It's possible that the above-mentioned industrial waste originating from

organic material is homogeneous. Types of organic matter processed

greatly affects the productivity of the system in addition to other

parameters such as biogas digester temperature, pH, pressure and

humidity.

One way menentuka organic material that is suitable for input into

the system is to know the comparison Biogas Carbon (C) and nitrogen

(N) or called rasio C/N. Several experiments have been conducted by

the ISAT demonstrated that metabolic activity daribakteri

methanogenik be optimal in the value of the ratio C/N around 8-20.

Organic material incorporated into the airtight closed room (called

Digester) so that anaerobic bacteria will decompose the organic

material is then produced gas (called biogas). Biogas that has been

accumulated in the subsequent digester gas flow through pipelines into

gas storage tube or directly to localized use.

1. Process

In the processing and utilization of animal waste (cow) in Pandansimo

divided into :

a. Waste livestock (cattle) into compost

b. Waste livestock (cattle) into Biogas

Processing required in the processes and mechanisms that can be used

as a support treatment in the use of appropriate technology.

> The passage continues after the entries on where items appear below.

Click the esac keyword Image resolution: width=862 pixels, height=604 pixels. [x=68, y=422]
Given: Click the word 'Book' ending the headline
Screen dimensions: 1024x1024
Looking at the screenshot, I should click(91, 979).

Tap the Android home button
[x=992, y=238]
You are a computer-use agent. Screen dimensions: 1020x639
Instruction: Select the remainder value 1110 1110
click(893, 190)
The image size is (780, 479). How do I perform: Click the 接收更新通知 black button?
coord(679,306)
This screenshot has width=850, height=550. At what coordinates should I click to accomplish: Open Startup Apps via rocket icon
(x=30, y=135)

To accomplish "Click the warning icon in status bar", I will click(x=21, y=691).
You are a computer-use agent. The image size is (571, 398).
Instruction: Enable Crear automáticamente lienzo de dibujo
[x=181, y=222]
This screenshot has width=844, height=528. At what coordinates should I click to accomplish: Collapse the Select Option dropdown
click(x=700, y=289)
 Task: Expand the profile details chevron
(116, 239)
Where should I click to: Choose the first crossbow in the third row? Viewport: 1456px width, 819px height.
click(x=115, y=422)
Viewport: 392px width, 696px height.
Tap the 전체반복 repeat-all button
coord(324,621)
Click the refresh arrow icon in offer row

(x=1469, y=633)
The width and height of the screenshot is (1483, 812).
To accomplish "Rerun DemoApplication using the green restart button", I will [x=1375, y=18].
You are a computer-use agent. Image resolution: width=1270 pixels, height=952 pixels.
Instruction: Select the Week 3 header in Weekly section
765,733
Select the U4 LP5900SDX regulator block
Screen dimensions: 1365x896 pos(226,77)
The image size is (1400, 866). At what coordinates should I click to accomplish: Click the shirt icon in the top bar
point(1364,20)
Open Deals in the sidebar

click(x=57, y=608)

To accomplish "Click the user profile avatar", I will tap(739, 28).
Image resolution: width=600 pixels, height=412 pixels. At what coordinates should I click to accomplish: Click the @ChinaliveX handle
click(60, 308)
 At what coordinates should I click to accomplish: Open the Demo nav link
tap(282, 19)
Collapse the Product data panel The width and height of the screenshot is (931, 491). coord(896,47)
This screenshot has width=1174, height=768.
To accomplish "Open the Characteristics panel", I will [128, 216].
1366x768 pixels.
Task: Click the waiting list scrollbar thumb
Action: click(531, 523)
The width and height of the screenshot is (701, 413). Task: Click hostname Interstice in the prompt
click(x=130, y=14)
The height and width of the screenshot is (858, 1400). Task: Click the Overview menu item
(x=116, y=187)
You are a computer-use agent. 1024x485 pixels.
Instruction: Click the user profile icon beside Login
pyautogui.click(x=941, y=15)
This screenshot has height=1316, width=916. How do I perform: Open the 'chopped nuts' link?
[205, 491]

a. Procesing Waste livestock (cattle) into compost

The principle of decomposition in composting

Principles used in composting is the process of decomposition or

decomposition transform organic waste into organic fertilizer through

biological activity in controlled conditions. Decomposition in principle

is to reduce carbon and nitrogen (C/N) ratio of organic waste that

organic fertilizers can be readily utilized by plants. In the

decomposition process would be an increase of temperature can be

used to kill the weed seeds (weeds), pathogenic bacteria and form a

uniform product overhaul in the form of organic fertilizer. Some of the

essential elements needed for the decomposition process can run well,

namely: 1). Carbon (C) as an energy source for microbial decomposers

and. will be parsed through the oxidation process that produces heat,

2). Nitrogen (N) as a protein source for the bacteria to grow and

multiply, 3). Oxygen (O) as a material to oxidize elemental carbon

through decomposition and water (H2O) to ensure the decomposition

process is robust and does not cause an anaerobic atmosphere.

Table 1. Tolerance range of influential factors and elements in the

compost to ensure the composting process.

Source by: Center for Agricultural Technology

Influential factors that must be controlled in composting:

1. C/N ratio; microbes require carbon (C) 20 to 25 times more than

nitrogen (N) to remain active. Carbon source for composting can

come from small pieces of wood, sawdust, rice straw and other

materials that are high in fiber. Sources of N derived from manure.

C/N ratio> 25 will cause slow decomposition due to lack of N

instead of C/N ratio < 20 will result in the formation of ammonia

gas that cause odor.

2. Aeration air needed to prevent anaerobic conditions that cause

odor. Reversal regularly can improve aeration. Lack of air will

cause methane, microbial activity decreases and the temperature

dropped. Instead excess compost aeration causes dry and N

elements disappear.

3. Humidity is an important element in the metabolism of the

microbes. Good humidity is 50-60%, too wet (> 60%) can result in

unpleasant odors arise and microbial activity decreases, the

temperature also dropped and if it is too dry (<40%) also

decreased microbial activity.

Impact of Various composting gains from the effort to utilize

manure and food scraps for compost as fertilizer, among others:

a. Cage becomes more clear

b. Stools were collected to reduce environmental pollution

c. Reduce the population of flies around the cage

d. Reduce eye worm infection (Thelazia) which often attack livestock

e. Composting can be done naturally or using decomposers

f. Directly compost is used for agriculture or to be sold

Some of the conditions that need to be considered regarding the making of

compost are:

a. Higher than the surrounding floor to avoid a puddle

b. It has a roof to avoid direct sunlight or rain

How to compost

Materials needed:

● Cow dung 80-83%

● Sawdust 5%

● Abu husk 10%

● Calcite / Limestone 2%

● Decomposers 0.25%

Making Process

1. Cow dung is collected and drained for a week to reduce the water

content (± 60%)

2. Cow dung that has been drained and then mixed with organic materials

such as pulp saws, husk ash, lime and decomposers. All the materials

are mixed and stirred evenly.

3. After a week behind heaps / stir thoroughly to increase the supply of

oxygen and increase the homogeneity of the material. At this stage,

expect an increase in temperature up to 60 ° C, left behind again for a

week and every week

4. In the fourth week of ripe compost fertilizer blackish brown color with

a textured crumb odorless, to get a uniform shape and separate from

materials that are not expected (for example, stones, pieces of wood,

raffia) the fertilizer sieved / screened

5. Furthermore, the compost is ready to be applied to land or crops.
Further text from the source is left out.